§ **Stated task 1**
Reproduce the combinator discussion starting at "the definitions of" and ending at "x => f(x)(g(x))", switching "templates" to "patterns".
§ **Stated task 2**
Please list every component that the combinator discussion says together make up the 391 lines of js.
§ **Stated task 3**
For each statement, answer yes or no according to the combinator discussion, and quote the words that decide it.
(a) The sk_reduce function is 33 lines long.
(b) The compiler from λ-calculus was written in 2020.
(c) The λ-calculus syntax uses \ in place of λ.

§ **Quoted passage**

Wolfram on combinators:

https://writings.stephenwolfram.com/2020/12/combinators-a-ce...

not any simpler, but maybe these are:

https://en.wikipedia.org/wiki/Iota_and_Jot


oh yeah, how could I forget iota and jot, that was stupid of me


> but schönfinkel's ski-combinators are maybe the simplest practical basis

Okay, but how much code goes into creating those operators?


it depends on what you're implementing them in, but in a term-rewriting language all you need is the two lines above. in js you need to implement some kind of term-rewriting. in 02006 i wrote a compiler from λ-calculus (using \ for λ, so you can write for example \x.\y.x for λx.λy.x, which is equivalent to the k combinator) to an augmented sk-combinator language in js that's at http://canonical.org/~kragen/tmp/sk.html

the definitions of s and k in it are

    S: [3, function(f, g, x) { return App(App(f, x), App(g, x)) }],
    K: [2, function(k, _) { return Ind(k) }],
which are used as templates for matching by the 33-line-long sk_reduce function, which i'll spare you here

the λ-calculus parser, the compiler from λ-calculus to sk-combinators, the sk-combinator parser, and the sk-combinator evaluator together are 391 lines of js

if you just want to define the s and k combinators in js they look like this

    s = f => g => x => f(x)(g(x))

§ **Recorded data**
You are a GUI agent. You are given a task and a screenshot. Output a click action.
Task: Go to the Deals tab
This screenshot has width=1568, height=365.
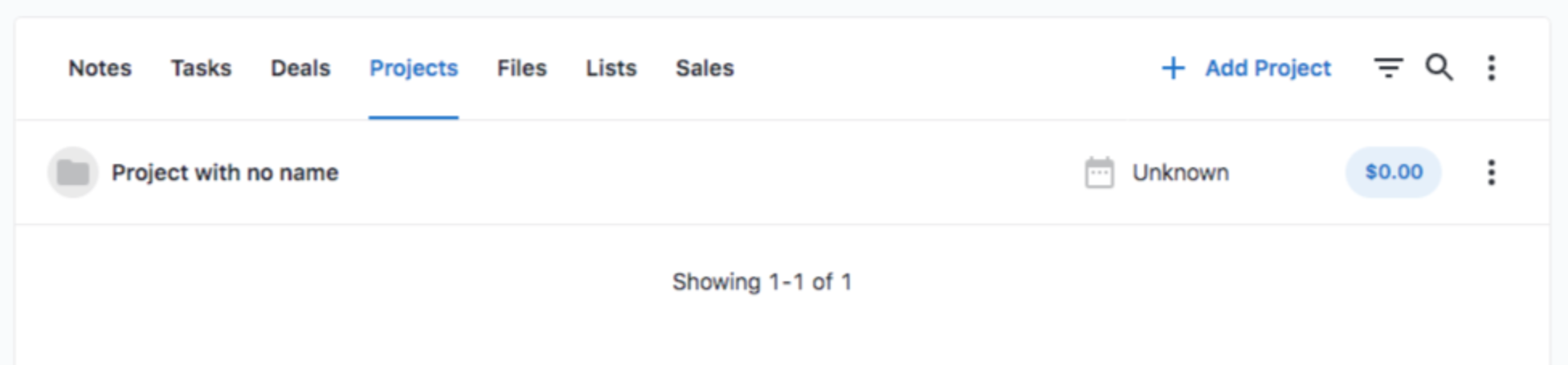300,68
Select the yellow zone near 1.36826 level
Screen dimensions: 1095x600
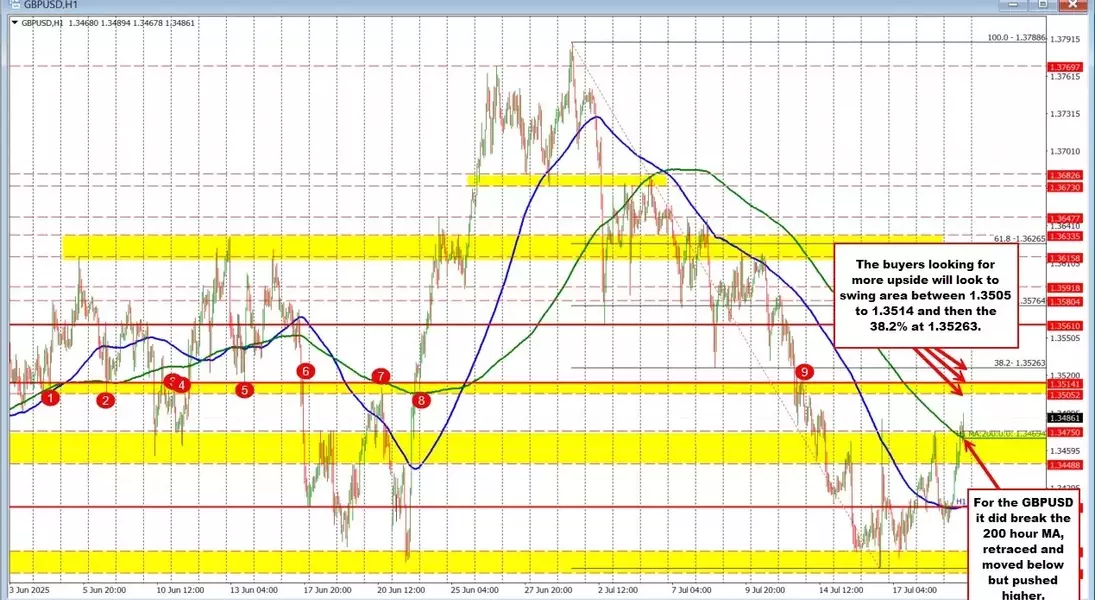[562, 180]
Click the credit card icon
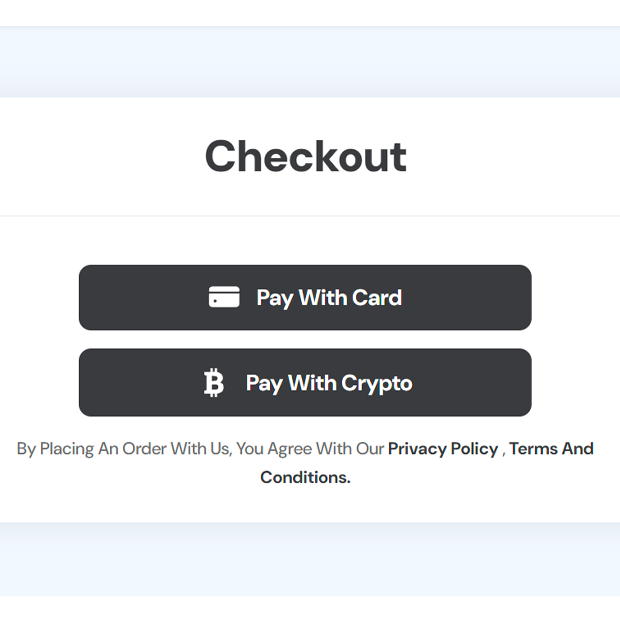The image size is (620, 620). (x=224, y=297)
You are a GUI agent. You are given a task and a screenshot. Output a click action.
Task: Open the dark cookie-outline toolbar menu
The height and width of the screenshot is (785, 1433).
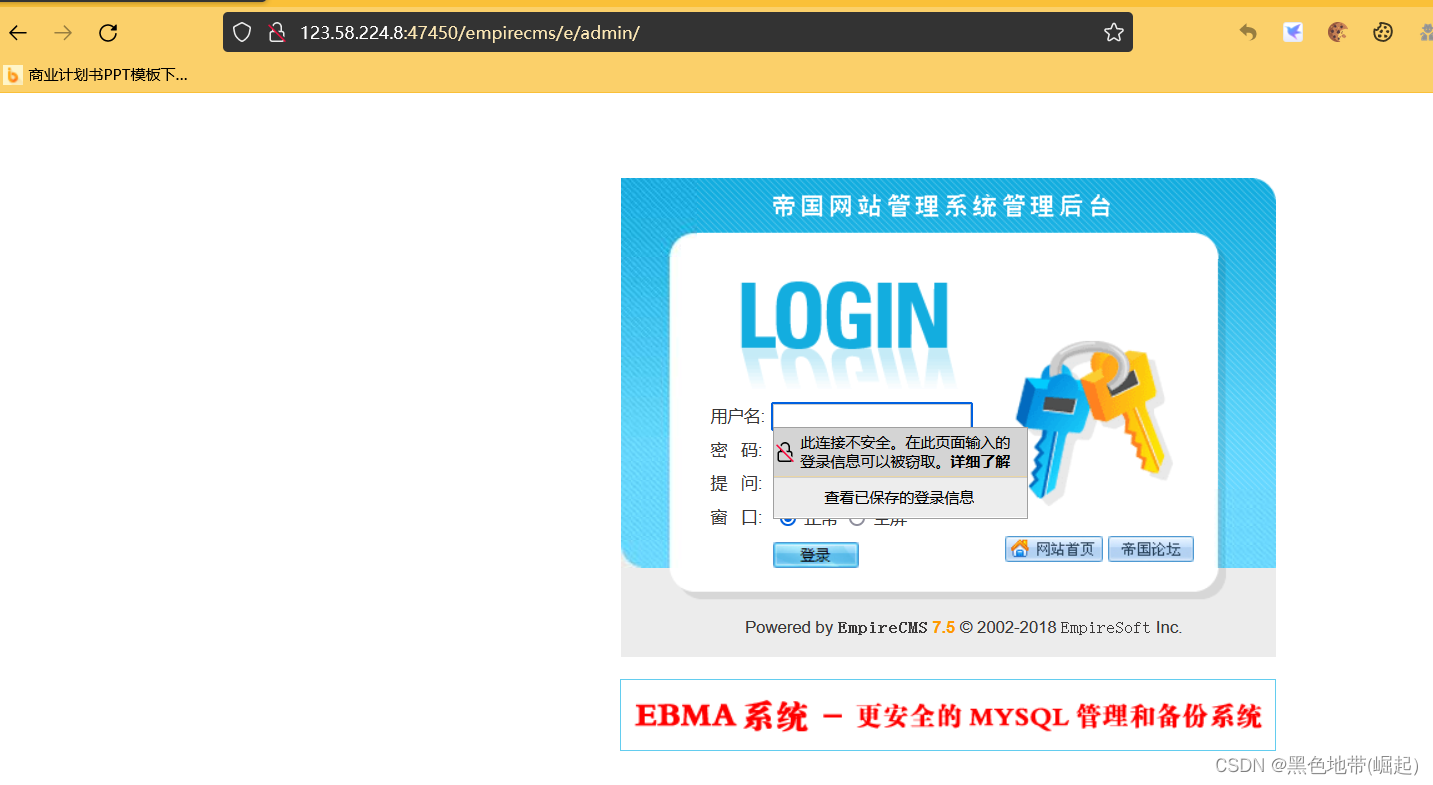pos(1382,31)
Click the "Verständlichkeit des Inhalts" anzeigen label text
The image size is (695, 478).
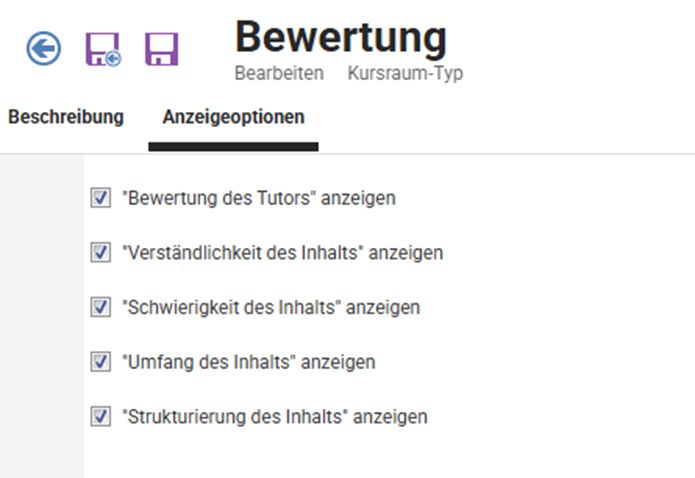282,253
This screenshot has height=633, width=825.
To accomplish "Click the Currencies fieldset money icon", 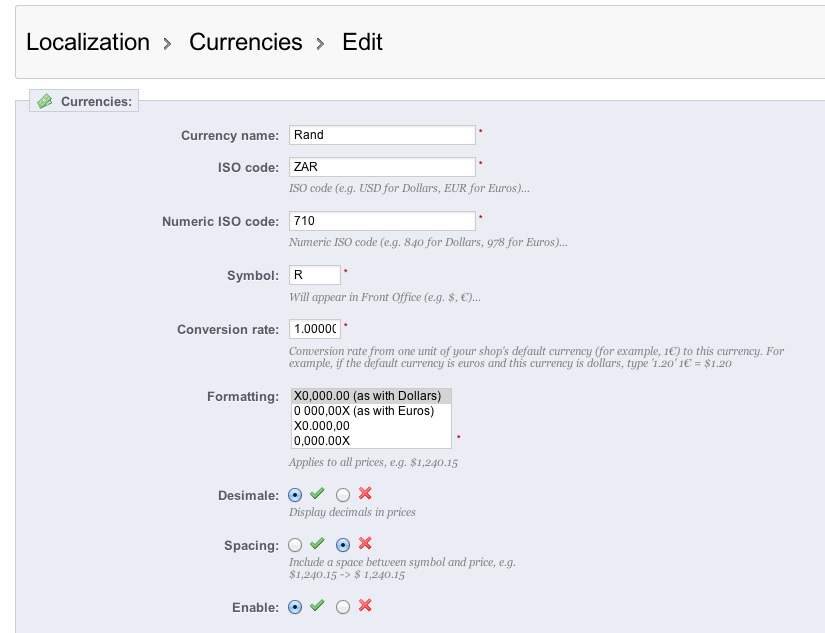I will [45, 101].
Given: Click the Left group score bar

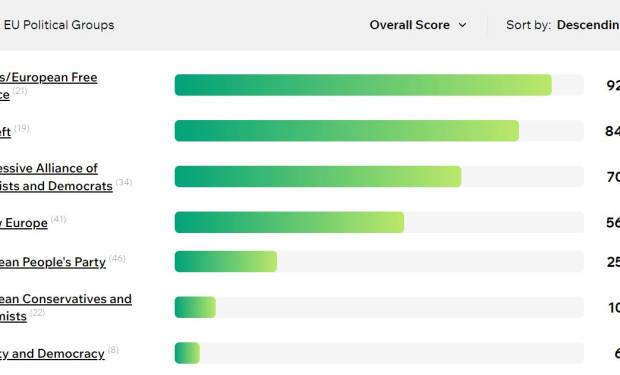Looking at the screenshot, I should tap(379, 131).
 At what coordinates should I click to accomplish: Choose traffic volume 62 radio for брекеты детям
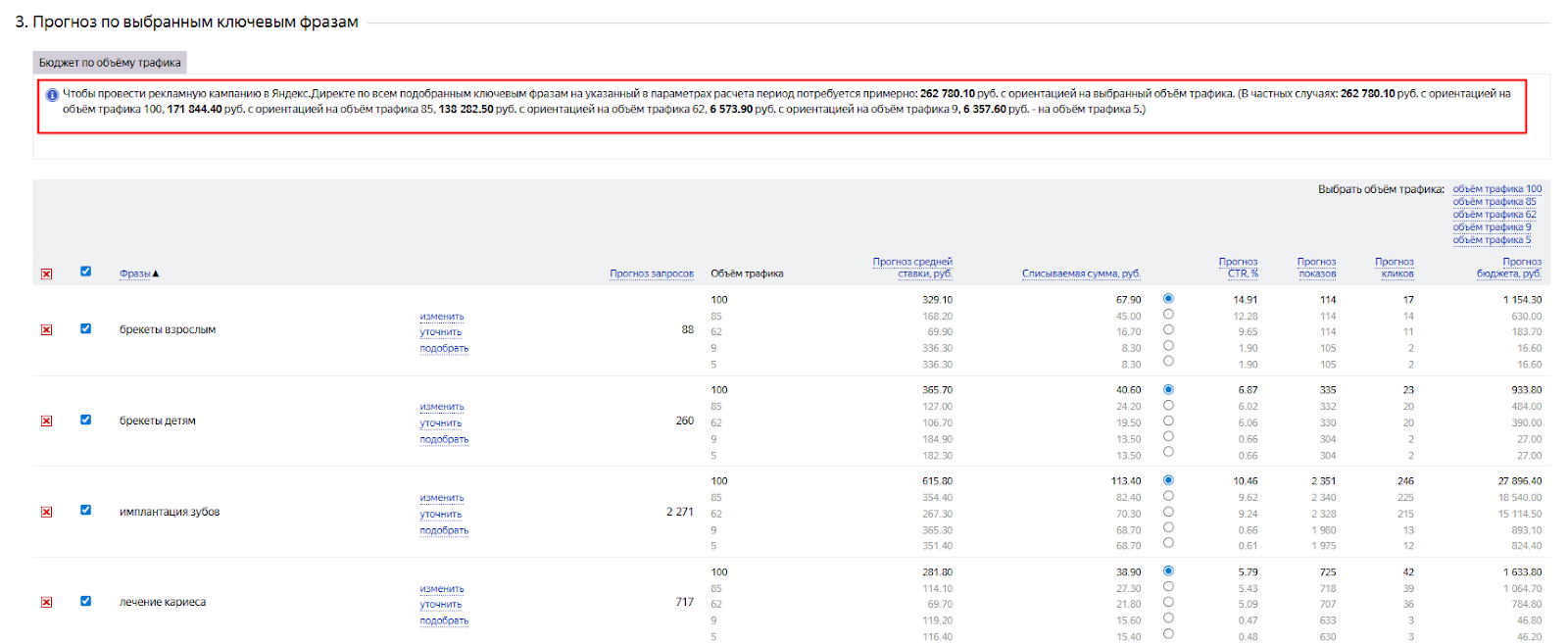click(1168, 421)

§ **Exercise response 1**
the definitions of s and k in it are

    S: [3, function(f, g, x) { return App(App(f, x), App(g, x)) }],
    K: [2, function(k, _) { return Ind(k) }],
which are used as patterns for matching by the 33-line-long sk_reduce function, which i'll spare you here

the λ-calculus parser, the compiler from λ-calculus to sk-combinators, the sk-combinator parser, and the sk-combinator evaluator together are 391 lines of js

if you just want to define the s and k combinators in js they look like this

    s = f => g => x => f(x)(g(x))

§ **Exercise response 2**
- the λ-calculus parser
- the compiler from λ-calculus to sk-combinators
- the sk-combinator parser
- the sk-combinator evaluator

§ **Exercise response 3**
(a) Yes: "the 33-line-long sk_reduce function"
(b) No: "in 02006 i wrote a compiler from λ-calculus"
(c) Yes: "using \ for λ"